Examples of initiatives with global companies.
─ What are the key points for a successful collaboration between a large company and a startup, and what should we keep in mind?
(Mr. Oliver Ait) Communication is one major point to be kept in mind. Estonia has its environment where the action can be taken in a non-hierarchical and flexible manner with a sense of speed, but there are times when such an environment and way of proceeding do not match. Estonian start-ups may also lack an understanding of the other company’s situation and culture. Both parties must understand these differences.
For example, Marubeni is not only investing in Estonian companies but has also established a local base.

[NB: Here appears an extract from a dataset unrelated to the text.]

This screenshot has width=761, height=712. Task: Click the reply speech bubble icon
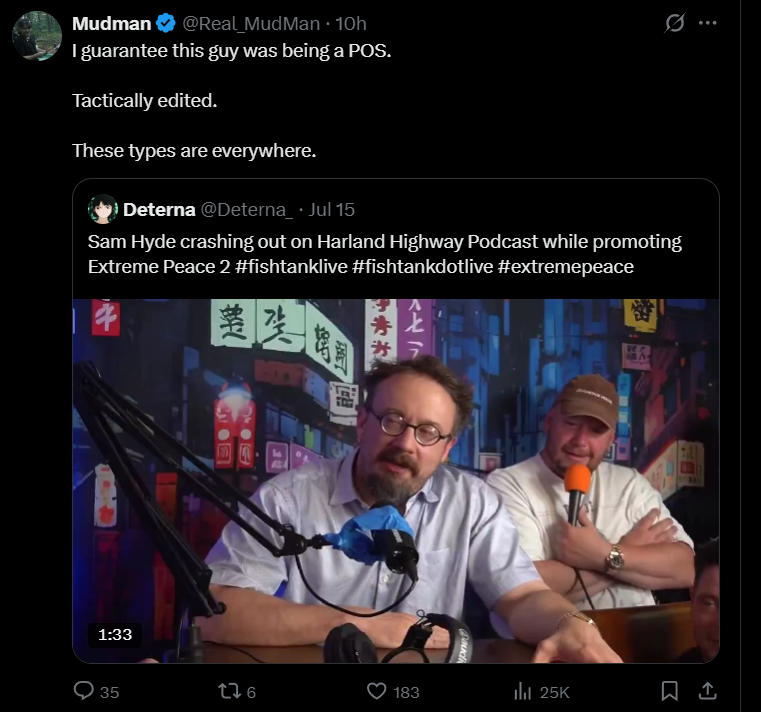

This is not only for collecting information, but also to facilitate actual contact with the Nordic innovation environment. In 2020, ITOCHU Corporation also invested in Tera Ventures, an Estonian venture capital company.
NICHIGAS (NIPPON GAS) has developed a one-stop service for call centers in 2019 by combining blockchain technology with an infrastructure technology called X-Road, which is being adopted as Estonia’s electronic national infrastructure, and this enables more efficient operator tasks. In this way, collaboration while utilizing the knowledge and experience of Estonian companies will lead to problem-solving. We feel that it is important to build a relationship of trust through repeated communication.
Future direction and outlook that Estonia considers
─ The EU has set a goal for 2050 called the “New Circular Economy Action Plan,” and Estonia has also set a strategy called “Estonia 2035. I would like to ask you about Estonia’s environmental issues and how the country is working with innovation.
(Mr. Oliver Ait) In the 2011 WHO (World Health Organization) air pollution survey, Estonia ranked as having one of the cleanest air on the earth. It might be related to the fact that half of Estonia’s land area is forested. It comes from a strong commitment to actively using renewable energy sources such as wind power and biomass. However, the current energy market and production are dependent on oil shale, and I feel that this is a problem that needs to be solved in the future.
One of Estonia’s unique approaches is the use of DX as a means to solve environmental problems, and I feel that we will be able to further reduce the burden on the environment if the use of digital technology becomes more widespread in the two areas where DX is lagging
behind: the construction industry and the transportation and logistics industry. This is why the Estonian government is also working on this. For this reason, the Estonian government is actively supporting the use of DX in these two areas.
Of course, the government issues a variety of policies and plans. However, I think most of the actions are bottom-up-oriented rather than top-down instructions: private companies and startup companies coming up with agile solutions to problems and the need, and then taking action.
─ Oliver-san, please give a message for our readers.
Welcome to Estonia !
If you are interested in taking on challenges, especially in start-up and innovation fields, I would like you to visit Estonia. You will have the guts to contact not only Estonian companies, but also Nordic companies and start-up companies, and seize many opportunities.
I also hope you will consider establishing a base/office in Estonia as one of the ways to research and access the Nordic innovation ecosystem.
By the way, In Estonia, two major startup events are held every year in May and August: “Latitude59” and “sTARTUp Day.” The speakers and companies are all related to startups and the startup ecosystems, and the participants come from all over the world. Of course, you can learn a lot about the Estonian startup environment, trends, and funding. If you have a chance, please join us.
I hope this conversation will help you to think about collaborating with Estonian start-up companies.